**Available data:**
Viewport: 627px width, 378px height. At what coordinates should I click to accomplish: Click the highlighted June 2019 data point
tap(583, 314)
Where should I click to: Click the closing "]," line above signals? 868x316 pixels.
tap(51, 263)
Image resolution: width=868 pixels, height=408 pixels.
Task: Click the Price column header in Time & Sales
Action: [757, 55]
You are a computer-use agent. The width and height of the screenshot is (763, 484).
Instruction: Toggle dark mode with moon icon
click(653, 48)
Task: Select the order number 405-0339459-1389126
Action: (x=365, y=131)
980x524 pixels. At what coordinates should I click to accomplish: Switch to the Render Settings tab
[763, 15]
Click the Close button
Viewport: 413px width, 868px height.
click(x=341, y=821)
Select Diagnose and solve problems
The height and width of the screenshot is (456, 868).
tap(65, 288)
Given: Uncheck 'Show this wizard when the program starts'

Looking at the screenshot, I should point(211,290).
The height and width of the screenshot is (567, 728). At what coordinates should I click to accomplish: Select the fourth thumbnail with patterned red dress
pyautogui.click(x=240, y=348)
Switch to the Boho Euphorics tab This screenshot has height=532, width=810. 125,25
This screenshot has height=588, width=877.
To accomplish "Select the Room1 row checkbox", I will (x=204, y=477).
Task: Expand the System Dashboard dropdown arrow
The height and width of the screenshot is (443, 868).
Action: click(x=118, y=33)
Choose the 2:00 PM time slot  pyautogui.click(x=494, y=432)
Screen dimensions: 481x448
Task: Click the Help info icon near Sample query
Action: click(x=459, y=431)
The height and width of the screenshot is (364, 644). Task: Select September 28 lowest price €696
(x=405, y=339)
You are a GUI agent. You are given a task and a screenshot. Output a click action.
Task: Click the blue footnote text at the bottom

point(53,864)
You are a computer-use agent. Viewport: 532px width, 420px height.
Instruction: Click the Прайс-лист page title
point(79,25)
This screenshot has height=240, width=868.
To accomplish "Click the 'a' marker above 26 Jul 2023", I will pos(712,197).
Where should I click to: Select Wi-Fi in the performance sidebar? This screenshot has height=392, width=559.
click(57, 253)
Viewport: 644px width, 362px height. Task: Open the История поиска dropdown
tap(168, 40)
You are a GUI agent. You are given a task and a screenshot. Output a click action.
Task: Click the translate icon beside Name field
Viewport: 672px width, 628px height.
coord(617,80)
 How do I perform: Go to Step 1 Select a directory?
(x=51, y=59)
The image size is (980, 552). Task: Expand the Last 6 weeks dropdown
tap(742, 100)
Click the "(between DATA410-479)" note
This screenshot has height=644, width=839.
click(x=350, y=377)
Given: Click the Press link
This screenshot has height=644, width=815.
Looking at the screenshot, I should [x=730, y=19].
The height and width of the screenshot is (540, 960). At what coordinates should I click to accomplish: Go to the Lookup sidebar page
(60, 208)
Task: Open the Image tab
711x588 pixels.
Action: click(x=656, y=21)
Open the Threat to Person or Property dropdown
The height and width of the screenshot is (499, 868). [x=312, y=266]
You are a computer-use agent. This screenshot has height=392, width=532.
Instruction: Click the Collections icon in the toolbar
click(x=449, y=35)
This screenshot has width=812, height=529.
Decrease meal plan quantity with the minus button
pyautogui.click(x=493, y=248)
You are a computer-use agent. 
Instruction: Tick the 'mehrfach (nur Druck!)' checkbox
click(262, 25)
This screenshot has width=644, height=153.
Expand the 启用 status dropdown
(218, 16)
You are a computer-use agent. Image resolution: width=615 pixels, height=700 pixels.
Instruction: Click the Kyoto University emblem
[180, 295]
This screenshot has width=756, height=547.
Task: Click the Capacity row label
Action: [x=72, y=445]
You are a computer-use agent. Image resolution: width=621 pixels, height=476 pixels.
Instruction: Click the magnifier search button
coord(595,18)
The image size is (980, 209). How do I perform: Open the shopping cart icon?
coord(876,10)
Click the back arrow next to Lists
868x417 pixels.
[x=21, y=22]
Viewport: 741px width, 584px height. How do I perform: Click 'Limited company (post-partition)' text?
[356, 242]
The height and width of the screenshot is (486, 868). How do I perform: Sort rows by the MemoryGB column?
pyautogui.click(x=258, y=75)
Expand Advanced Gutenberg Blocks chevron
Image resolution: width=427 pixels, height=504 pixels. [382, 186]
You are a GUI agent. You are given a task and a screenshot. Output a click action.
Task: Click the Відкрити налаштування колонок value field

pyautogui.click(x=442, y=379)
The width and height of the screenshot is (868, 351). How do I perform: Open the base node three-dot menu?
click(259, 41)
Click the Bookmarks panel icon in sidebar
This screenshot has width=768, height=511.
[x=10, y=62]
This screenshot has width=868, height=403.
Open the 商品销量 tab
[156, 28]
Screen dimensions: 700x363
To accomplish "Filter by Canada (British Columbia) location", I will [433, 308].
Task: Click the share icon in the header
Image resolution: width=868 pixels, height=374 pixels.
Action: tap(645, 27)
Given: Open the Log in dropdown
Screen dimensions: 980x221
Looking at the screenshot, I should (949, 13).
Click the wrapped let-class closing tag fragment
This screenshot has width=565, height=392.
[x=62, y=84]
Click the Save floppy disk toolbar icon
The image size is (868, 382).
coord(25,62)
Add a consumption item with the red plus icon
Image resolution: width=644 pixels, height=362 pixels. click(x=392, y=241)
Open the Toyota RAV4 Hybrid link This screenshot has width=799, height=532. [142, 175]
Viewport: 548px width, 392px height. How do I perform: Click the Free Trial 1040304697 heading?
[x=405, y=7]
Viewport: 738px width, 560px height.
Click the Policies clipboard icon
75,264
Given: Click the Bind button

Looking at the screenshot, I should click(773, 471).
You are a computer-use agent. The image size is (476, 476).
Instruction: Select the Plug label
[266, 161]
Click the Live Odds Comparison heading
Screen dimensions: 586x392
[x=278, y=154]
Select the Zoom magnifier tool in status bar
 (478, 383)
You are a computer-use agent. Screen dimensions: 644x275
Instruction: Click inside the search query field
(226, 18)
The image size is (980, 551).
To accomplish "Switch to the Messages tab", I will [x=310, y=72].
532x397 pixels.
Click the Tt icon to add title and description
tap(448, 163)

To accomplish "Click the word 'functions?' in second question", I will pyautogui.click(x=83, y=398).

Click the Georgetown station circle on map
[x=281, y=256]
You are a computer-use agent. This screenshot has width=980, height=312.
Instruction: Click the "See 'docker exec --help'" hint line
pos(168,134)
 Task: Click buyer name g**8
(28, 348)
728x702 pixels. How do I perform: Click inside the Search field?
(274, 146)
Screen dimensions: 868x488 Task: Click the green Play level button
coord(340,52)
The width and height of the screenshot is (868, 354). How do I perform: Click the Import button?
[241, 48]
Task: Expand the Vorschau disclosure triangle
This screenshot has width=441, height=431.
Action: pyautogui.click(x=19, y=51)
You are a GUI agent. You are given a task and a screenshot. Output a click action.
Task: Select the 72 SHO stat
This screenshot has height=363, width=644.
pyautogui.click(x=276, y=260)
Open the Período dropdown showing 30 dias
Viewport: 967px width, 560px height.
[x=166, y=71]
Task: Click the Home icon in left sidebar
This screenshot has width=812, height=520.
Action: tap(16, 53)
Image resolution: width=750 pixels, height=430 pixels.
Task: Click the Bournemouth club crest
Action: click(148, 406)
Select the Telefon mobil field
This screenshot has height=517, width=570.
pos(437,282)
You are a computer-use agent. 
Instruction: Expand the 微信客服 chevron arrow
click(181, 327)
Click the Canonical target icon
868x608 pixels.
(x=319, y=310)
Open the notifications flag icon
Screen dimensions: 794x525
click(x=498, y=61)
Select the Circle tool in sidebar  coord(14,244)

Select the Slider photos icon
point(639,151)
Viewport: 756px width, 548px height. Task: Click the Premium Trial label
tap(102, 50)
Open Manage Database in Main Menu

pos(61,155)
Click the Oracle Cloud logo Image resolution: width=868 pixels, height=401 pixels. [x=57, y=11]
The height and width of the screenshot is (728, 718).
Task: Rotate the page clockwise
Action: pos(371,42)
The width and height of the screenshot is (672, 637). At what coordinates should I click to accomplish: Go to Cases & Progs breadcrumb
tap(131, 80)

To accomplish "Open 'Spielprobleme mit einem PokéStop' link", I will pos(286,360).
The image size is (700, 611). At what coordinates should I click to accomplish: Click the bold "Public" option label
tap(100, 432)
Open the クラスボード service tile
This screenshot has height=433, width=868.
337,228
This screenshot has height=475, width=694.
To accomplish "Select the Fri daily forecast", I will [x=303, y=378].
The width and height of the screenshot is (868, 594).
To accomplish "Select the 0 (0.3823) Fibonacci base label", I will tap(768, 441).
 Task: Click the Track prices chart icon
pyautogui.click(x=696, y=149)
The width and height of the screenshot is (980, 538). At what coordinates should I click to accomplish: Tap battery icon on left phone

**Instructions to follow:**
Note each line above that contains "left" and copy it out.

**Solution to this problem:**
Task: Click the Home icon in left sidebar
The width and height of the screenshot is (980, 538). At what coordinates should I click to accomplish: Tap battery icon on left phone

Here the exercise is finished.